What the well-intentioned ad implied wasn’t so much inaccurate as geographically misplaced: Like Austin acts before them from Dale Watson to Explosions In The Sky, White Denim’s music is rather out of lockstep with trends, and it found large-scale UK and Continental European audiences long before gaining momentum on the group’s home turf.
But after years of self-releasing records and touring without label support, the band’s US fortunes seem to be changing. The May release of fourth album D on Downtown Records (also home to M.I.A., Gnarls Barkley and Justice) has catapulted White Denim into a new realm, one where Rolling Stone reviews their records and their striking [and wildly creative] videos are finding a wider audience.

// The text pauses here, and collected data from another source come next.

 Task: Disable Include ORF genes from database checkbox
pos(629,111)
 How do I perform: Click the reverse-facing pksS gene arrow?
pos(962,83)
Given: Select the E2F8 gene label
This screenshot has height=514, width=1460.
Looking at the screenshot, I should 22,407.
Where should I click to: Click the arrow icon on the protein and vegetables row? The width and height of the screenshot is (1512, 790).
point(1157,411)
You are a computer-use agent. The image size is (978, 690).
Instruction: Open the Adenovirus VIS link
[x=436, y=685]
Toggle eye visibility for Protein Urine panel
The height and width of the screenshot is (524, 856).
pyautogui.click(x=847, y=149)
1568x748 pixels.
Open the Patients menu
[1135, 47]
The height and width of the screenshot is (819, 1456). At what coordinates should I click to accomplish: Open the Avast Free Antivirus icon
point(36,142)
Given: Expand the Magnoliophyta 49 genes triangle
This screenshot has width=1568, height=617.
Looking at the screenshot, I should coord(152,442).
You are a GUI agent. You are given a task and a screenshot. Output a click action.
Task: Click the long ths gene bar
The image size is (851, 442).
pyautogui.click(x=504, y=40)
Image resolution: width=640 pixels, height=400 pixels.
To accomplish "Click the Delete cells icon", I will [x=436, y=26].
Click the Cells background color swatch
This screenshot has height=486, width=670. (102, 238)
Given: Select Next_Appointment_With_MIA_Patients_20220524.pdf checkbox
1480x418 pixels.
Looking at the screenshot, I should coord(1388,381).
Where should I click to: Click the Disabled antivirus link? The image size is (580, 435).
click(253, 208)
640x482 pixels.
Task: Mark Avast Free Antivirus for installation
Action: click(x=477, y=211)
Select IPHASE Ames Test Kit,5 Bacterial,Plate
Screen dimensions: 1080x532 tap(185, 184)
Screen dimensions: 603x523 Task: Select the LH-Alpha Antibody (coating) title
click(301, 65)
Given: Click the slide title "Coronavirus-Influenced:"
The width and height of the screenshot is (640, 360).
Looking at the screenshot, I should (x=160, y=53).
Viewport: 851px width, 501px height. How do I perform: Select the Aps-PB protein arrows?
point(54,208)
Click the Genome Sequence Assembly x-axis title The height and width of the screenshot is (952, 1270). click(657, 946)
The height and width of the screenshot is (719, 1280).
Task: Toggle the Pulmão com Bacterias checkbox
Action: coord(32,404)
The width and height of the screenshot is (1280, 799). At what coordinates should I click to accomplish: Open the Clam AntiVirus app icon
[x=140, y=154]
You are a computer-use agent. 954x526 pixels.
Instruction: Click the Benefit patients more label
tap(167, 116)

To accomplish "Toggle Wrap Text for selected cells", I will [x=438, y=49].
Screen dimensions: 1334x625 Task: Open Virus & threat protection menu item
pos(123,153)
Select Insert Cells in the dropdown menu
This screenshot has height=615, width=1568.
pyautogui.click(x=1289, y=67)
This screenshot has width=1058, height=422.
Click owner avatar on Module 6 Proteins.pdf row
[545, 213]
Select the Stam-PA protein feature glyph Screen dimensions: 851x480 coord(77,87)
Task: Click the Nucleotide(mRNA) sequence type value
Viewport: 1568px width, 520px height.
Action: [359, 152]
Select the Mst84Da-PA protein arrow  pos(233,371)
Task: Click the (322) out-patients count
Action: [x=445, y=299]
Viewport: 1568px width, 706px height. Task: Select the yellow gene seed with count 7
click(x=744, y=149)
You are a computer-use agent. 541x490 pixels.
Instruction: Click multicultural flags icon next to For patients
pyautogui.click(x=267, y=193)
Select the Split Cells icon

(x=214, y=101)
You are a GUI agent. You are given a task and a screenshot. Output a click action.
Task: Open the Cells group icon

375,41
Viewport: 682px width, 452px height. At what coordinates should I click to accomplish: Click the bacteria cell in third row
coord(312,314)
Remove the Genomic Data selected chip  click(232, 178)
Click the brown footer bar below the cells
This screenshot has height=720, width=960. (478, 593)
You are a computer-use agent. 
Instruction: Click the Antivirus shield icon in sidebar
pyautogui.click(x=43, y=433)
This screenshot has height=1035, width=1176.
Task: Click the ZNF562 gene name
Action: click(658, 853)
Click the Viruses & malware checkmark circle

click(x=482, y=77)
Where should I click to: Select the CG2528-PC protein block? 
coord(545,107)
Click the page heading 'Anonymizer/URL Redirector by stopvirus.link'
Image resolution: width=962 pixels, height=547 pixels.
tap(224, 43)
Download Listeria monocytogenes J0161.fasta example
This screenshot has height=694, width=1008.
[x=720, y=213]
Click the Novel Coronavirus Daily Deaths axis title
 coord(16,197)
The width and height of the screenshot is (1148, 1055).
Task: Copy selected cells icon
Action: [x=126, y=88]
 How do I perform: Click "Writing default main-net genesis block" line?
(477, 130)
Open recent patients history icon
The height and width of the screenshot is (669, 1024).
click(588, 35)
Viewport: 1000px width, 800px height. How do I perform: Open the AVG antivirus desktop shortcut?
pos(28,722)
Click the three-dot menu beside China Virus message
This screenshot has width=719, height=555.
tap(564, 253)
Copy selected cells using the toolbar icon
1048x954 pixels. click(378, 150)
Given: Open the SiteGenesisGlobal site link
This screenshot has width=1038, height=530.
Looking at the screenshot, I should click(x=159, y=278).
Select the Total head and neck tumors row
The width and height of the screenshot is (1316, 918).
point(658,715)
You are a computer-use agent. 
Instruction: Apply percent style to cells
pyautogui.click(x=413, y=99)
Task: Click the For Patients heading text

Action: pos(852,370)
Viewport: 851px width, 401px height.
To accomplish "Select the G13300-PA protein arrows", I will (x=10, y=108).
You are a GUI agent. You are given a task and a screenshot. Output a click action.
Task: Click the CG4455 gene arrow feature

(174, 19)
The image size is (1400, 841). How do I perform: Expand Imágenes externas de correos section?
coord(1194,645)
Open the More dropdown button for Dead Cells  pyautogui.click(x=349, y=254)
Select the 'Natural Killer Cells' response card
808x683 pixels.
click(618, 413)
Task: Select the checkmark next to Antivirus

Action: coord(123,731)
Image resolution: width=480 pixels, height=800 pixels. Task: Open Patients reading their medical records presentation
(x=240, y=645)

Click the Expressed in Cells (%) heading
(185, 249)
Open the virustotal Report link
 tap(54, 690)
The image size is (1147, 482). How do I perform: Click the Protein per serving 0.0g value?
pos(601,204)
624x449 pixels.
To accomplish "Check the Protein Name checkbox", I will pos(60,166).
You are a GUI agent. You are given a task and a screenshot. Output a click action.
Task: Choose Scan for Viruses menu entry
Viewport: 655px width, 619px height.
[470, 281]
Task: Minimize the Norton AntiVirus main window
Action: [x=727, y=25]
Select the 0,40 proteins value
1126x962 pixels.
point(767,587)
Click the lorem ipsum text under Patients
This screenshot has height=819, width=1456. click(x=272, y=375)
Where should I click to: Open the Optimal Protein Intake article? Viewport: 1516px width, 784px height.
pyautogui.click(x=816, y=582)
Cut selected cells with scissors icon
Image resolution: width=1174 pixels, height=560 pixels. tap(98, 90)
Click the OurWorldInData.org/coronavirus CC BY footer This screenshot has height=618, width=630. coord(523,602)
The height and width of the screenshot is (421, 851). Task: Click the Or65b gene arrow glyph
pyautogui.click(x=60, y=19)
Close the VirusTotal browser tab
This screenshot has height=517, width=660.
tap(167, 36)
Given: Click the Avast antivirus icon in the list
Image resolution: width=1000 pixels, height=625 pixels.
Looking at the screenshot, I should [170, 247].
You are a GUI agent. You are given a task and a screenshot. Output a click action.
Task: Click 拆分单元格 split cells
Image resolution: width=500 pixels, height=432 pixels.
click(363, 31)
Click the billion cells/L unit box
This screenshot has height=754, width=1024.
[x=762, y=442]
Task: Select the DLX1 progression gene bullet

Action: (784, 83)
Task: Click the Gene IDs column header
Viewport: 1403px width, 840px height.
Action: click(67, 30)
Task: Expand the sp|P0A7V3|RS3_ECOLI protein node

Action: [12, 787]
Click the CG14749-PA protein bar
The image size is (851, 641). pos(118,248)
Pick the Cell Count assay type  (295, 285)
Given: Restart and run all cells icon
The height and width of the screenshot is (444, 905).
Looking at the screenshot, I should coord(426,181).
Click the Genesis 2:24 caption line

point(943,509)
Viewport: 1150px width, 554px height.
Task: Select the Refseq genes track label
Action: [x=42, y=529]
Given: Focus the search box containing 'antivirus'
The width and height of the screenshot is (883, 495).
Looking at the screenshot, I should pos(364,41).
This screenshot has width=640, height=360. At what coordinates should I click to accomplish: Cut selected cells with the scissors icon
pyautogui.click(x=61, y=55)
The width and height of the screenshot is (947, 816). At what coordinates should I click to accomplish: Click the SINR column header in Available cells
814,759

It’s worth noting that the positive press on D may be more visible due to major label PR, but that’s not the primary cause for the accolades. The new LP is the most polished and immediately accessible of the group’s releases, due in large part to a bigger studio budget and a focus on precision throughout that dragged the recording on for eight months and actually wore through the band’s patience in 2010 (to ease their frustration, they actually cut a different record, last day of summer, for a simple musical and mental release.)
London’s music writer love isn’t shocking; [White Denim] frontman James Petralli has opined in interviews that playing London can feel more like a hometown gig than Austin.
The British press fawned this spring; The Independent gave D a 5-star review and marveled, “Is there nothing they can’t do?”, while Q, Mojo and The Guardian each awarded the record four stars and described the album as both “thrillingly off kilter” and “fiercely experimental, playful and talented.” London’s music writer love isn’t shocking; frontman James Petralli has opined in interviews that playing London can feel more like a hometown gig than Austin. But the tides are turning, as evidenced by Rolling Stone’s inclusion of the group not just in their reviews (which likened the group to peak-era Grateful Dead) but also on a recent “Hot List” alongside Bjork, Wilco and Nas.
In a notable plot twist, the tipping point for White Denim’s U.S. visibility may actually accidentally end up coming from their strong sense of visual collaboration rather than their musical chops. Rolling Stone’s “Hot List” mention was for the video for “Street Joy,” which drops the group into the role of high school prom band circa 1988, complete with bright and shiny tuxedos and grainy VHS-style camerawork. The video has logged nearly 30,000 views in its first month online. Austin film collective Birds On Fire produced the video.
All told, the fortunes of any band regardless of genre are quite different in 2011 than they were a decade ago: bands now make a living largely through touring and merchandise, not by selling records, and the positive word-of-mouth White Denim have earned through several years in a van seem poised to move them from ‘large cult band’ to something, well, bigger over the coming year.
In the meantime, it would be wise to take advantage of their once-a-month or so Antone’s gigs to catch them right this second – because White Denim are likely to outgrow that room far sooner than you think.